Predicting Success of Late Round MLB Talent

By Dan Goetz – Syracuse University ’20

Abstract

The MLB draft spans 40 rounds and most of the people drafted will never get a chance to play in the major leagues. But for the few that do, how do they do it? Is there something that makes them special or something innate that makes teams overlook them? .

In this research,  I tested a various amount of variables that might contribute to Major League Baseball Success. This includes socioeconomic factors such as median income and the racial profile of the city that these players grew up in. It also includes the statistics from players college and minor league experience.

Most of the data for this research was obtained through baseballreference.com. This includes regular statistics as well as the background information that I used in my research. The collegiate stats were taken from baseballcube.com. In addition to the metrics that I got from these sources; I also created my own metrics using formulas from fangraphs.com

Introduction

The overall goal of my research was to determine if athletes, specifically baseball players have some innate quality that leads them to become more successful than others. This could be due to their background growing up or just some quality like having a good hand-eye coordination. In my preliminary research, I found that the best way to do this is to tackle my questions at two different angles. The first angle was to look at the players background growing up. I wanted to answer the two following questions: 

1) Do players in wealthier areas get picked earlier in the draft because they have the recognition from a young age?2) Are players in poorer areas more likely to outplay their expectations because they are overlooked when they are younger?

I collected a sample data from every player drafted from 1998-2011 and classified them as either a steal, bust, or neutral . I quantified a player as a steal if they were drafted in the fourth round or later and made it to at least the double A level . I quantified a player as a bust if they were a first or second round pick that either did not make the majors or accumulated a bWAR (Wins Above Replacement Level) of 0 or less during their career. This gave me a sample data of 2436 Players.

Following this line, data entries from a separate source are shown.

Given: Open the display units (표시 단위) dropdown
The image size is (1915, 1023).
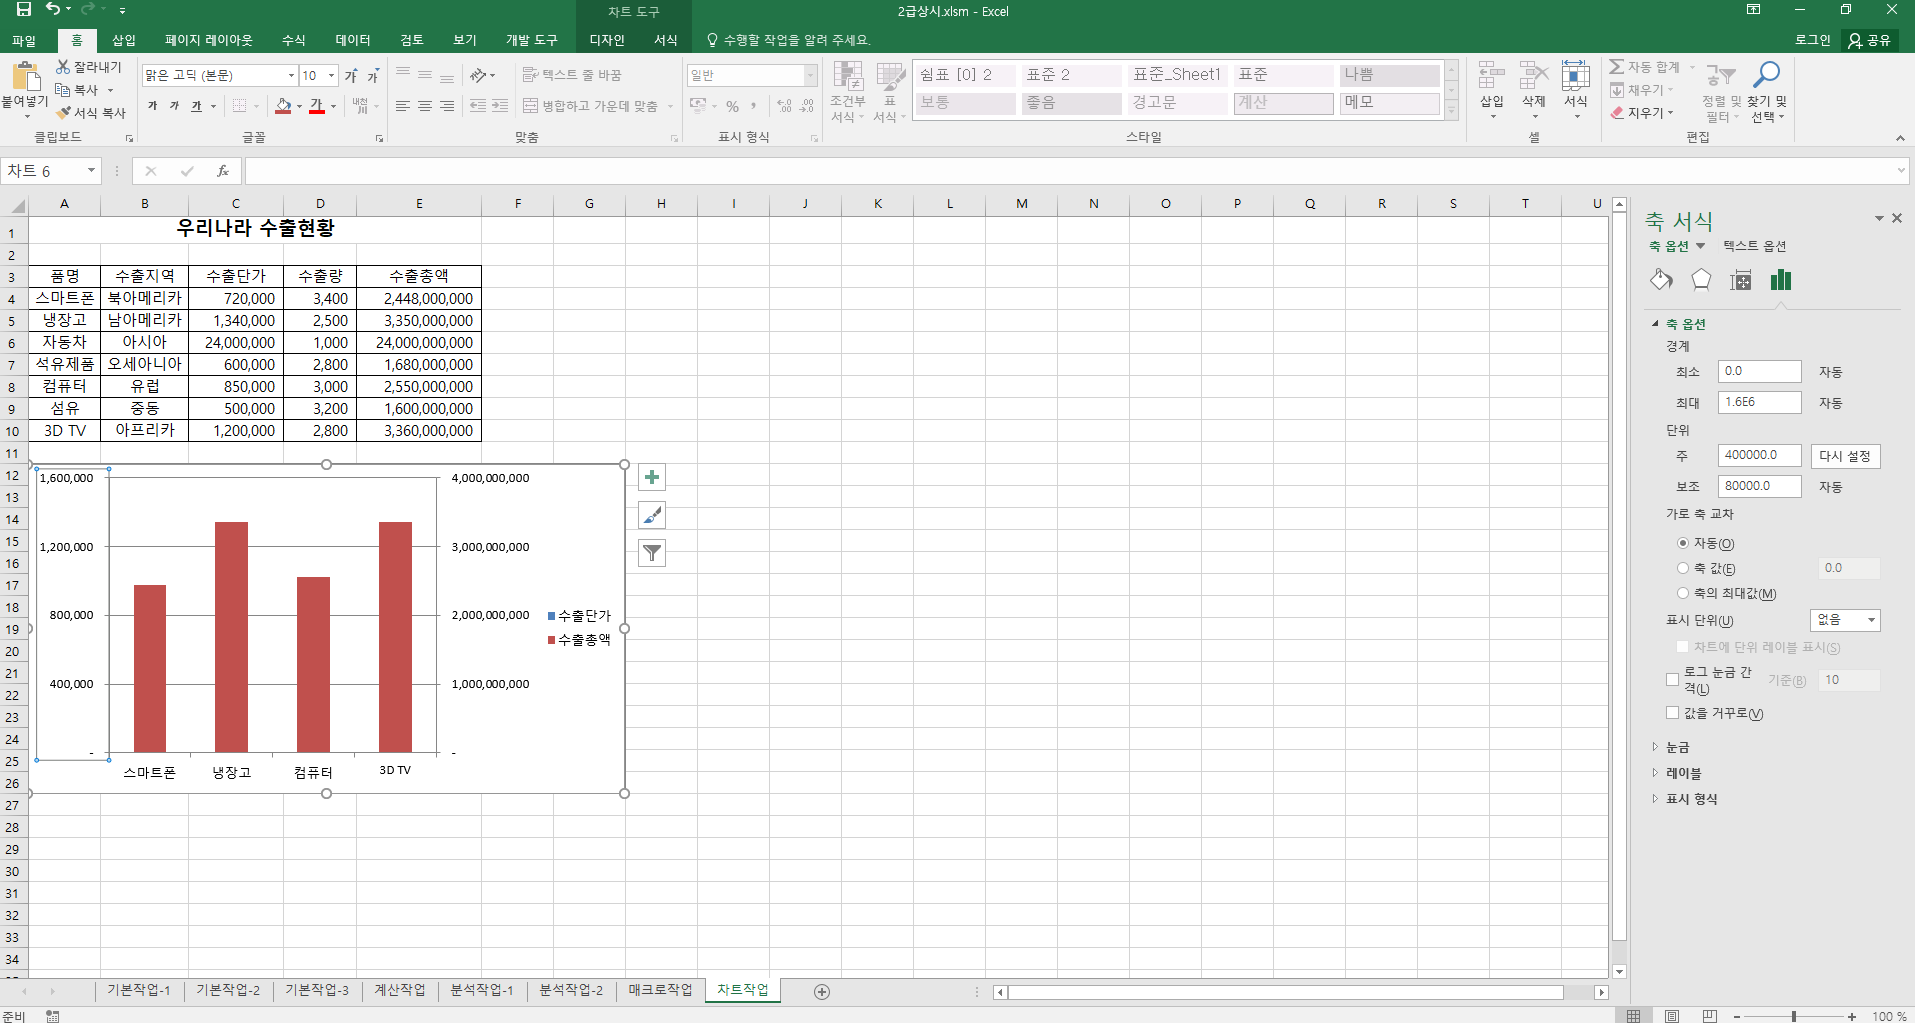Looking at the screenshot, I should pos(1845,620).
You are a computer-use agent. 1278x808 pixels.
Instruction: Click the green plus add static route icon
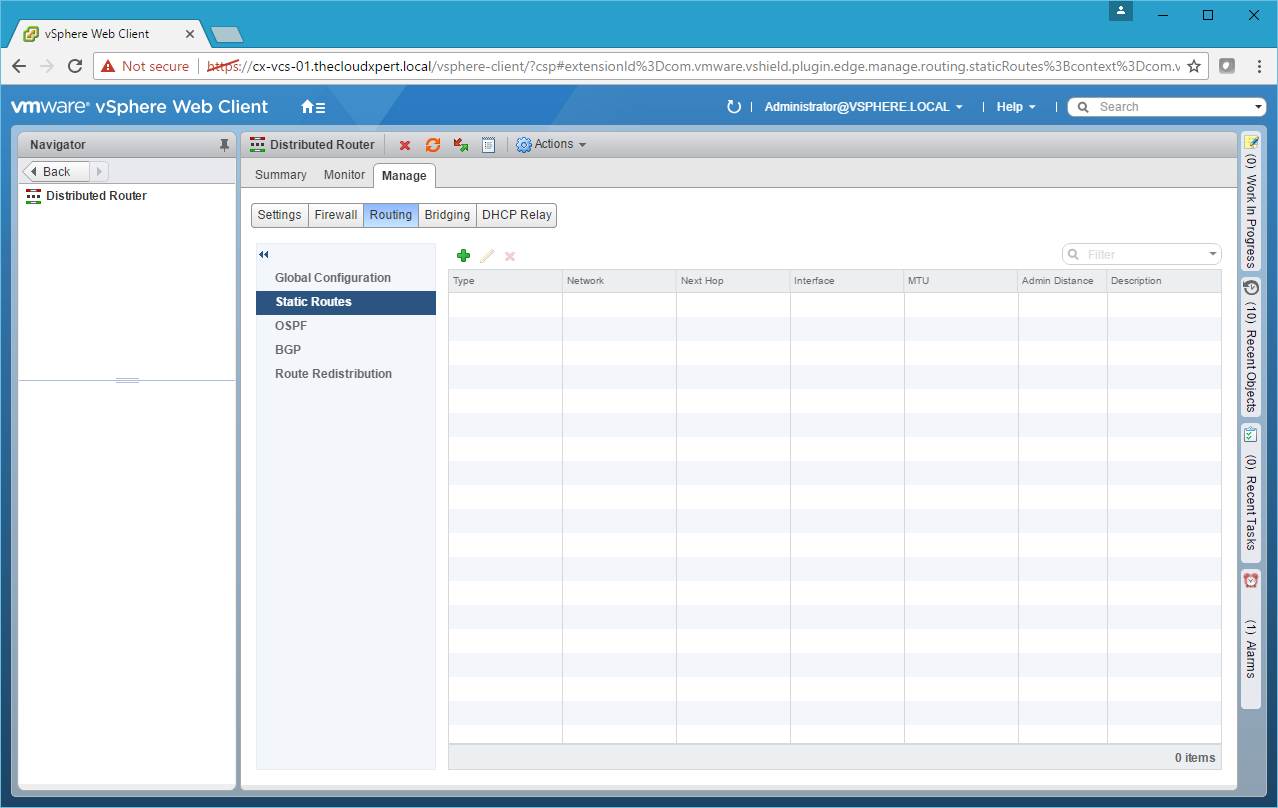click(x=463, y=256)
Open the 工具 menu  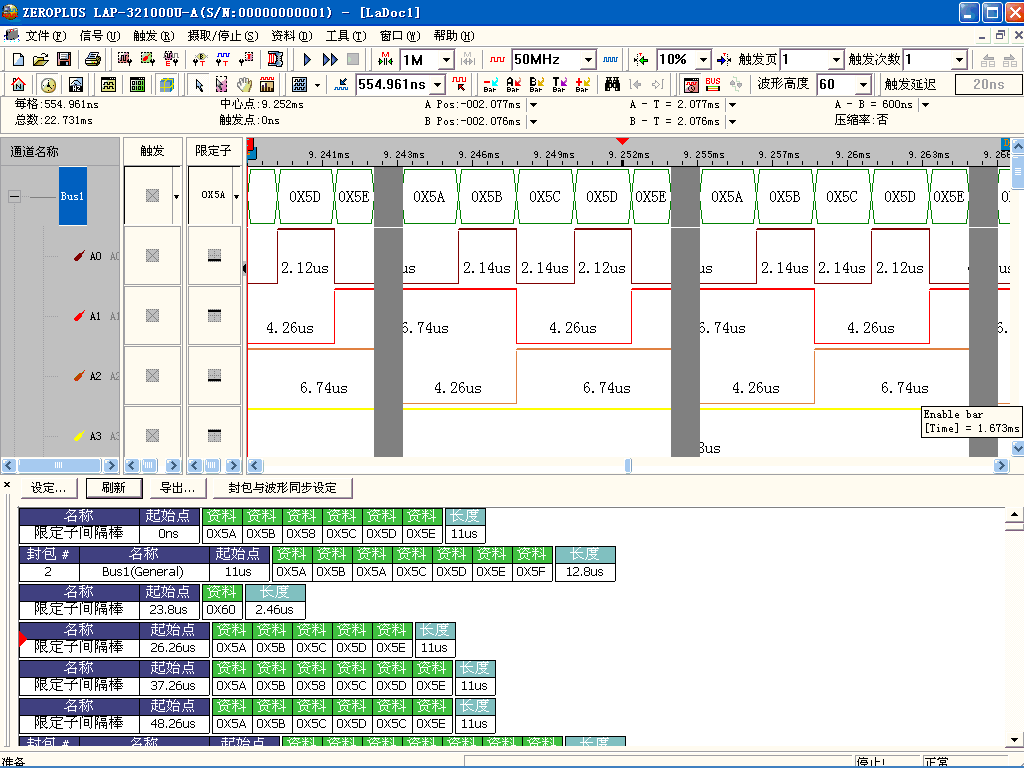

The second angle that I looked at was their statistics. The goal of this was to test the theory that players who have plate discipline and strikeout less are more successful when they get to the major leagues.  With the advent of StatCast, it has become easier to evaluate advanced statistics for big-league level players like launch-angle and exit velocity. However, this data is not yet available for college and lower level minor leagues. 

During my research, I ran a series of seven models which were used to predict success of a player based on a variety of factors. The first three models that I looked at were used based on physiological factors such as state, average income, racial profile, and whether or not they went to college. My next two models hoped to find a metric that MLB teams are overlooking. For the data in these models, I used all of the players that were quantified as steals or busts in the previous models. The last two models that I ran were the same two models are before, except I filtered out the minor league data, which left just the college data. This gave me the opportunity to see find out what to look for when drafted a college player. It also gives me a chance to test the theory that college players are betting disciplined hitters at the plate.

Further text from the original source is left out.